While the VanVan has earned a reputation as a robust 125, the miles and conditions were harsh on the bike, but Rick would still recommend it as a fun, retro and reliable bike.
“The headlight finally rattled loose in Mongolia after days and days riding the dried ruts of the trucks that cross the desert, but I managed to repair it. And apart from one puncture, the bike behaved impeccably, even after falling off 11 times.”
To make it to Mongolia, Rick made a few modifications to the VanVan, before donating it to charity on arrival and flying home.
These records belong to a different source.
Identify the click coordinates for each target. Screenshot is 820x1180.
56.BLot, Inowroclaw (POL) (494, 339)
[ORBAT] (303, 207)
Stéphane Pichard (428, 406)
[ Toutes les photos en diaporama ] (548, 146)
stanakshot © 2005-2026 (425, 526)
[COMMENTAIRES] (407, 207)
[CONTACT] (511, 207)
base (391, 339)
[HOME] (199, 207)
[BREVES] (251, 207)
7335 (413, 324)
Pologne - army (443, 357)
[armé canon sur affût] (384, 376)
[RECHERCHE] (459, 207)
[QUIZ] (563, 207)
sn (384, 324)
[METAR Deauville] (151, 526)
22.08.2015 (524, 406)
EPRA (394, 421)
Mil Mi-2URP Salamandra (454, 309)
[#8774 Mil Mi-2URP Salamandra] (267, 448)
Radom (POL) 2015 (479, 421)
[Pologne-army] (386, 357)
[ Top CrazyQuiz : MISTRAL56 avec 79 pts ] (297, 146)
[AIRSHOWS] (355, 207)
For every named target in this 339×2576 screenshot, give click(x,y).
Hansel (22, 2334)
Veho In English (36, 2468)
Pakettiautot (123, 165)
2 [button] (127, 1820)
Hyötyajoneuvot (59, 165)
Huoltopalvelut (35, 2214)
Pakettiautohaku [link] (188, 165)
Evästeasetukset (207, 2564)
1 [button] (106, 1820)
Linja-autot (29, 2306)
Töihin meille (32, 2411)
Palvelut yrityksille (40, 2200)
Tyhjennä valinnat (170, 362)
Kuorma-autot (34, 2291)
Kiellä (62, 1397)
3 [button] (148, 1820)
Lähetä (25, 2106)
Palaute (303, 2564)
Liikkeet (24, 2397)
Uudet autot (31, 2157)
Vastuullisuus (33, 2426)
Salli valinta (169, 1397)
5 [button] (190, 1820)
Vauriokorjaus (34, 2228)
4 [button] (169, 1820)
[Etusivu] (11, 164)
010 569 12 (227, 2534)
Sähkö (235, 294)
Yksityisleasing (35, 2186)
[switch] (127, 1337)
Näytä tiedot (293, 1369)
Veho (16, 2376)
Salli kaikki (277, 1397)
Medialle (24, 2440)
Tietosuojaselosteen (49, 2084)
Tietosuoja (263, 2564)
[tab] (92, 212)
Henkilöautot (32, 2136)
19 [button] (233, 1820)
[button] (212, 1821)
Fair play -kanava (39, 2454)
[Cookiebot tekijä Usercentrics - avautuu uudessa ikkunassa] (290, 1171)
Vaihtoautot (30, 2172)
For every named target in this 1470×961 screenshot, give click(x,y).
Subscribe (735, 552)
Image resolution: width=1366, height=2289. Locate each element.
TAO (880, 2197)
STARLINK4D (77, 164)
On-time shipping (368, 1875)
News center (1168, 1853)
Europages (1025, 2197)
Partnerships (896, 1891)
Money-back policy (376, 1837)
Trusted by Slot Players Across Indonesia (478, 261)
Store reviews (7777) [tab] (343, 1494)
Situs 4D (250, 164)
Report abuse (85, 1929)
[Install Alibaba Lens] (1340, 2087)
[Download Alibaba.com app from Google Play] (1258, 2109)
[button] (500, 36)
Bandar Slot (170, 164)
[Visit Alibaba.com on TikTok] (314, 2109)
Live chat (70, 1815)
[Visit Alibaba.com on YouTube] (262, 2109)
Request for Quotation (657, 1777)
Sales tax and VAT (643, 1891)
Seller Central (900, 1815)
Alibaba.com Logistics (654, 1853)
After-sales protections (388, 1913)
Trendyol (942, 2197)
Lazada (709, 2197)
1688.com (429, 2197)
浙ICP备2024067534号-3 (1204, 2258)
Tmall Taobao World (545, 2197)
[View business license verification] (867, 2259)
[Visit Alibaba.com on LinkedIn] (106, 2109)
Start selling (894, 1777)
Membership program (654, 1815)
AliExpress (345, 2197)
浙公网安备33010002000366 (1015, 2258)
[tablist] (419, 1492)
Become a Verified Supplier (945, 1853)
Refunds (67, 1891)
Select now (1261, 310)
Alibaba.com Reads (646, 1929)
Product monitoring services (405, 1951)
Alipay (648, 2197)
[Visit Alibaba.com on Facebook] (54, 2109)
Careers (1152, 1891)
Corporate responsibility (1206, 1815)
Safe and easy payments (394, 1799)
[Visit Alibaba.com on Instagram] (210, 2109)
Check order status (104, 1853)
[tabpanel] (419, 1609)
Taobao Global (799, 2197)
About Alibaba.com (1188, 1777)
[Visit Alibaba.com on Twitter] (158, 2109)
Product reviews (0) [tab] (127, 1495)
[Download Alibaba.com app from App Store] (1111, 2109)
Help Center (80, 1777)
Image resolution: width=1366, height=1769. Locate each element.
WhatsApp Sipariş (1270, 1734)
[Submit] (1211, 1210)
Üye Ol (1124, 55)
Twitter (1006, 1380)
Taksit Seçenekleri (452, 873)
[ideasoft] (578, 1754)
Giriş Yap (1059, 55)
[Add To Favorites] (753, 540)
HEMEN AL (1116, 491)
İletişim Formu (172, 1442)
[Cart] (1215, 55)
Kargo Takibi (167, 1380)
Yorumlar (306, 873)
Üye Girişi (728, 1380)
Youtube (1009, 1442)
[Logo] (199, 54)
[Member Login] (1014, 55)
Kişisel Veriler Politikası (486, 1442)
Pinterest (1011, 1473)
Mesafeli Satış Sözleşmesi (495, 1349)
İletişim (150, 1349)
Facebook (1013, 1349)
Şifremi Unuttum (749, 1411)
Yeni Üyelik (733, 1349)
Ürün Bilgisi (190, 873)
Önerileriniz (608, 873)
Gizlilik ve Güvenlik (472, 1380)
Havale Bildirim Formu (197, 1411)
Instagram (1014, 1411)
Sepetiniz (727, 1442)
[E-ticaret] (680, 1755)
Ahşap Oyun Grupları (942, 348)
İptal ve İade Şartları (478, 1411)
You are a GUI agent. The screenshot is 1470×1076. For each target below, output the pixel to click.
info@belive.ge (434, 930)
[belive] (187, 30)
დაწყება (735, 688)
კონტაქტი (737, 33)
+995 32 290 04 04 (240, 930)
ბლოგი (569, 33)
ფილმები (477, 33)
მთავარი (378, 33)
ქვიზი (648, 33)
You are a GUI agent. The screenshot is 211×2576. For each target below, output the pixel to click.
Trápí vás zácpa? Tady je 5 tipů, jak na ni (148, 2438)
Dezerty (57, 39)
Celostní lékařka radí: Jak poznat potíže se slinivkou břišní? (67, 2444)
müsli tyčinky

“I got quite attached to the VanVan. Geoff and Owen at my local Suzuki dealership, Bikers Jersey, gave me a great deal on spare parts and also let me spend a day with their mechanic who showed me how to make emergency repairs, should I need any. A friend soldered USB plugs to my handlebars so I could charge electrical items and I had heavy duty chain and sprockets fitted. The art teacher at the school designed and made holsters for my four, one and a half litre fuel bottles. I stuck the big windscreen on it and I was off.
“The plan was, once I made it to Ulaanbaatar, to hand the bike to a local charity there to be auctioned off. There was a fair amount of interest when I handed it over, but I didn’t stay to find how much money it raised. But I have this romantic vision of somebody riding around Mongolia herding their animals on it.”